Exercise details: All entries are to be copied verbatim, while the pictures stay out.

-*-

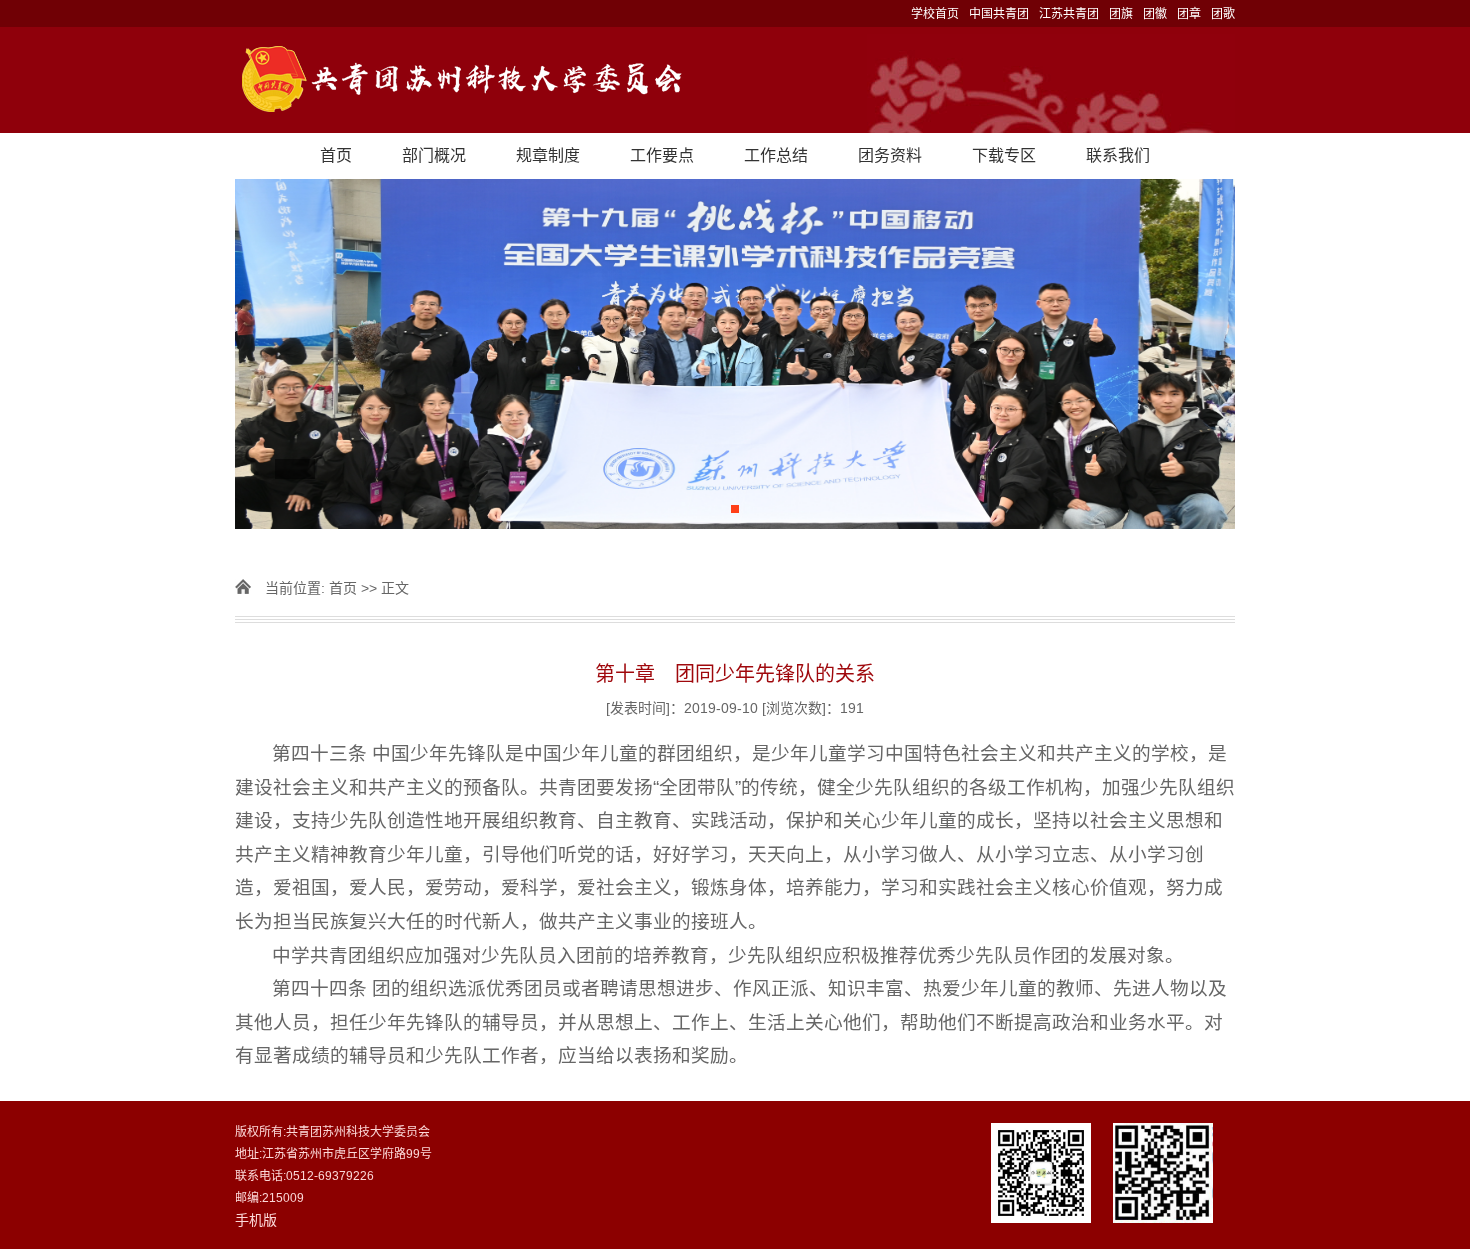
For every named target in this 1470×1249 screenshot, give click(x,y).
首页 (336, 155)
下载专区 (1004, 155)
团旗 (1121, 14)
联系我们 (1118, 155)
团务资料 (890, 155)
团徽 (1155, 14)
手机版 (256, 1220)
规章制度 (548, 155)
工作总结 (776, 155)
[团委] (735, 80)
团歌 (1223, 14)
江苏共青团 (1069, 14)
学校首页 (935, 14)
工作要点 (662, 155)
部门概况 (434, 155)
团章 (1189, 14)
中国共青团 (999, 14)
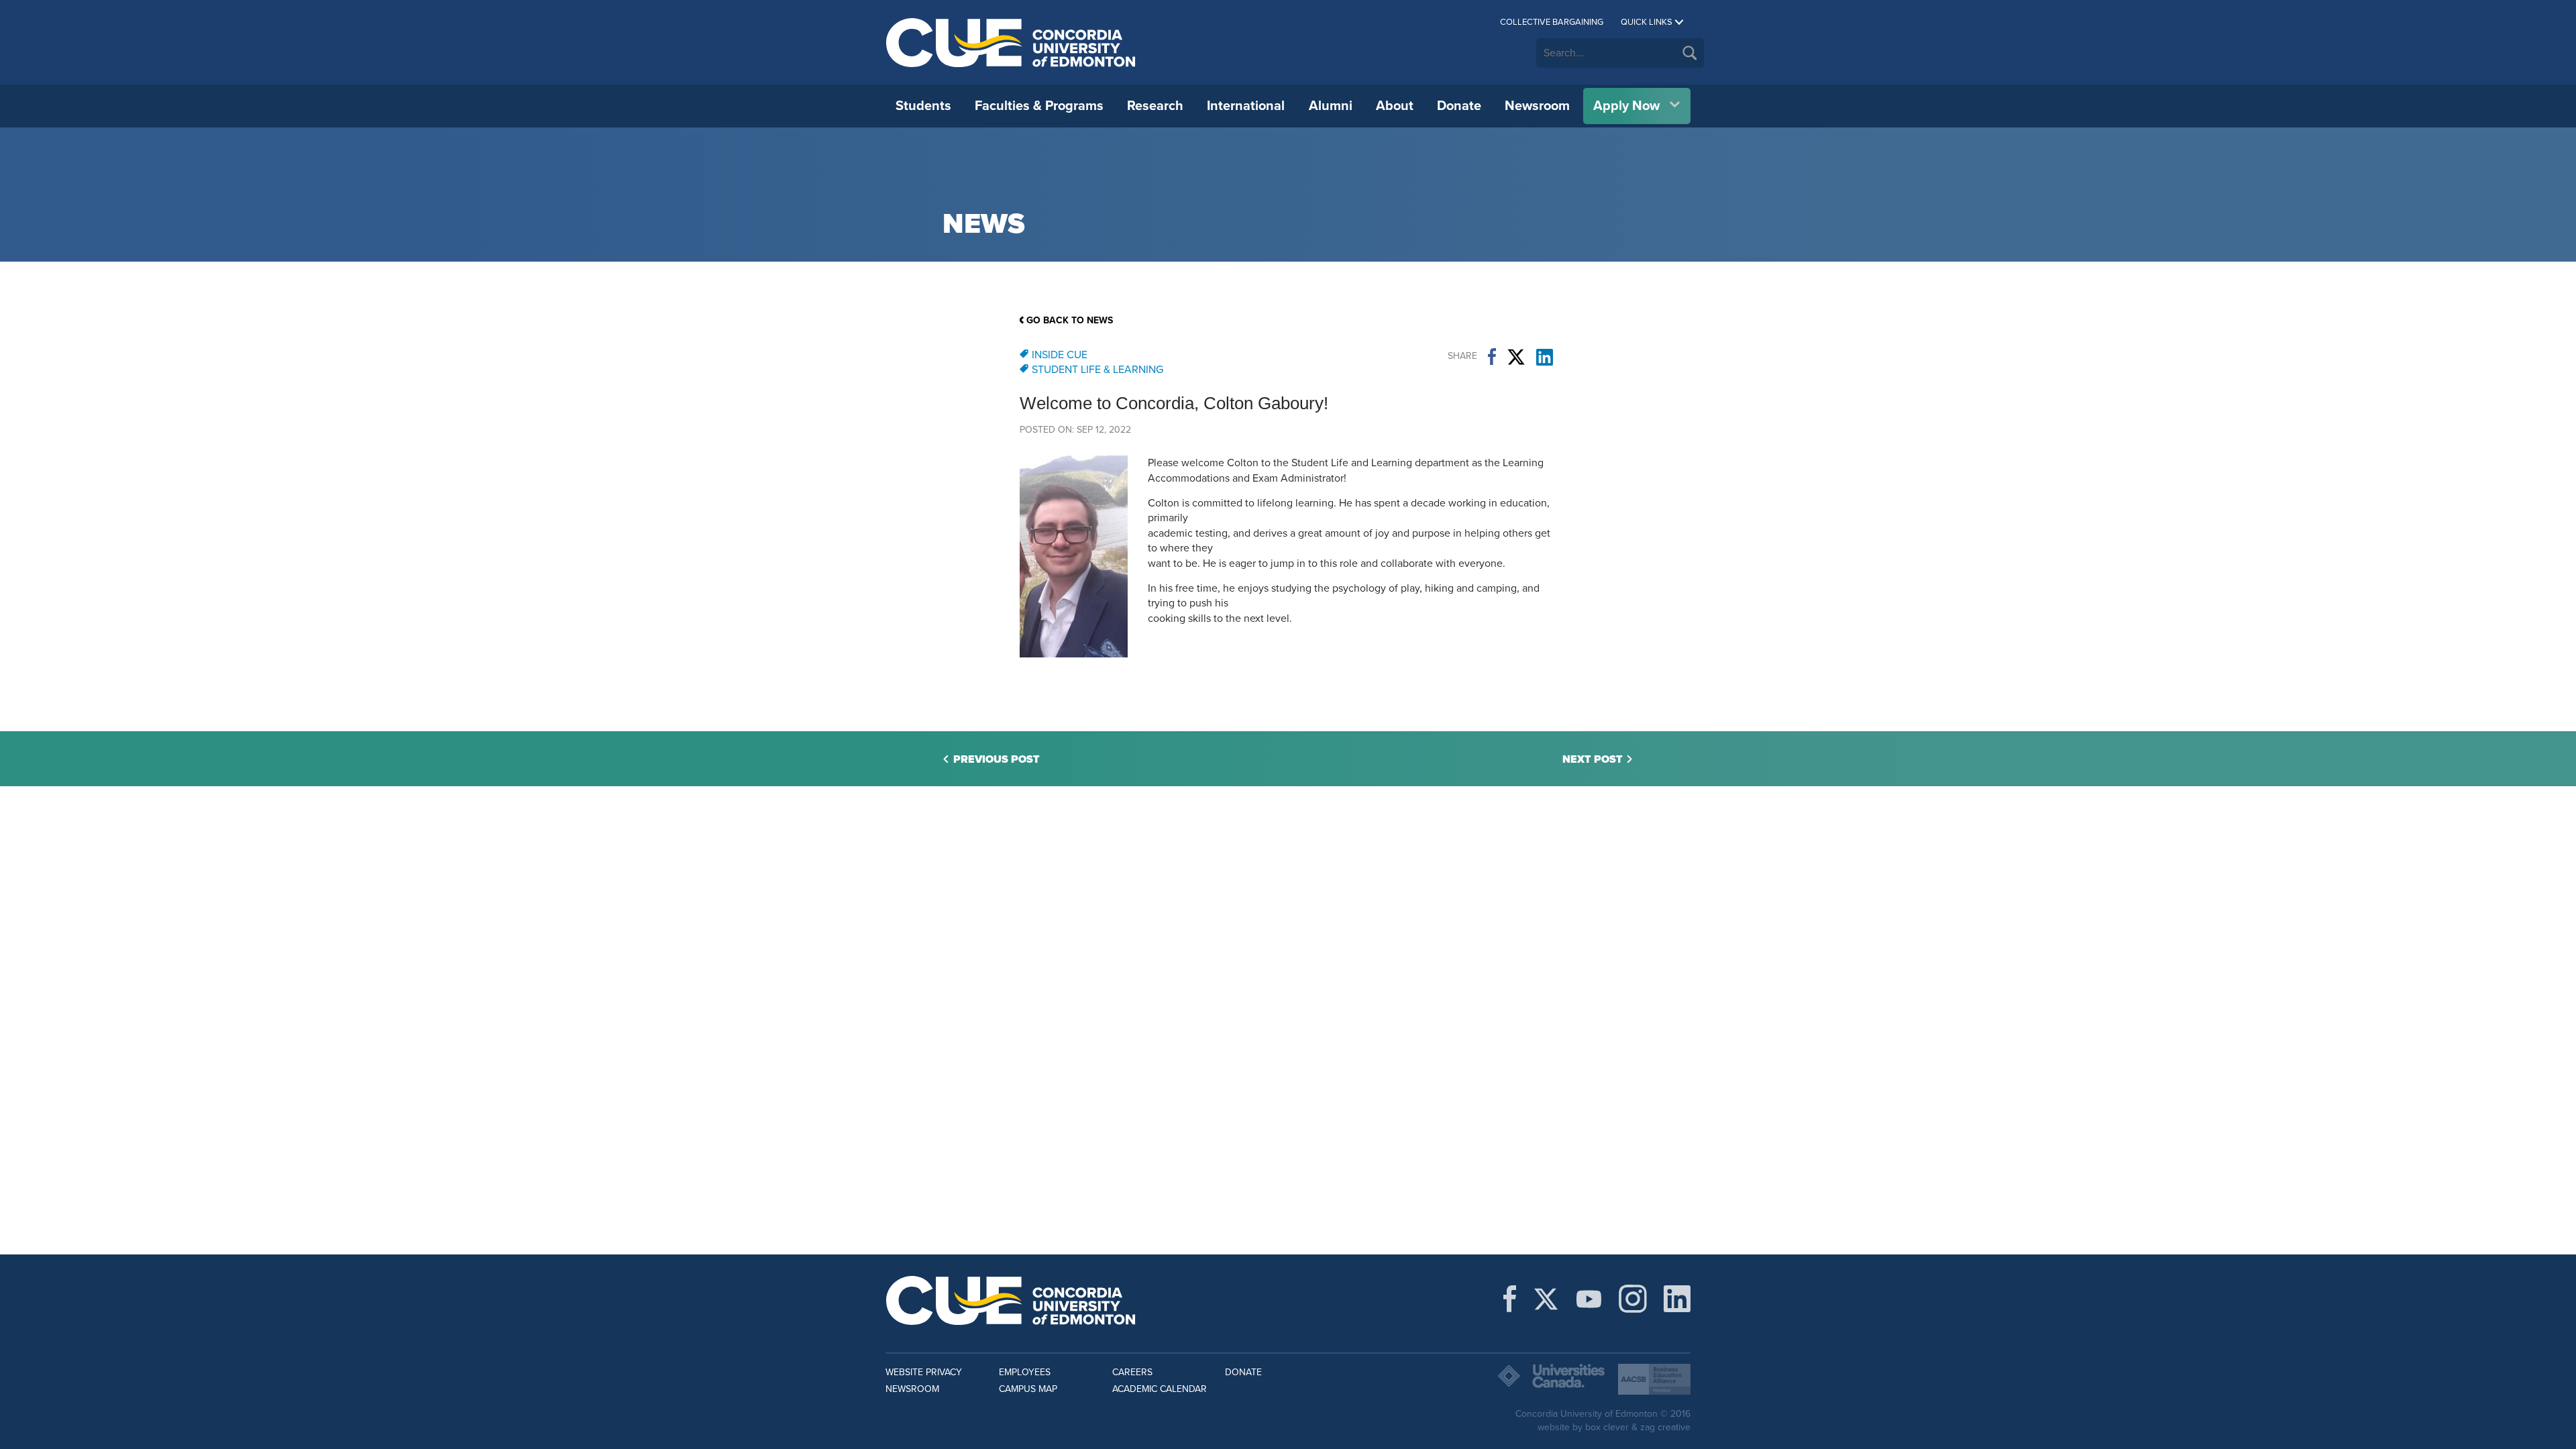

-*-

Exercise result:
For every named target in this 1470×1249 screenshot, give click(x,y).
首页 (336, 155)
下载专区 (1004, 155)
团旗 (1121, 14)
联系我们 (1118, 155)
团务资料 (890, 155)
团徽 (1155, 14)
手机版 (256, 1220)
规章制度 (548, 155)
工作总结 (776, 155)
[团委] (735, 80)
团歌 (1223, 14)
江苏共青团 (1069, 14)
学校首页 (935, 14)
工作要点 (662, 155)
部门概况 (434, 155)
团章 (1189, 14)
中国共青团 (999, 14)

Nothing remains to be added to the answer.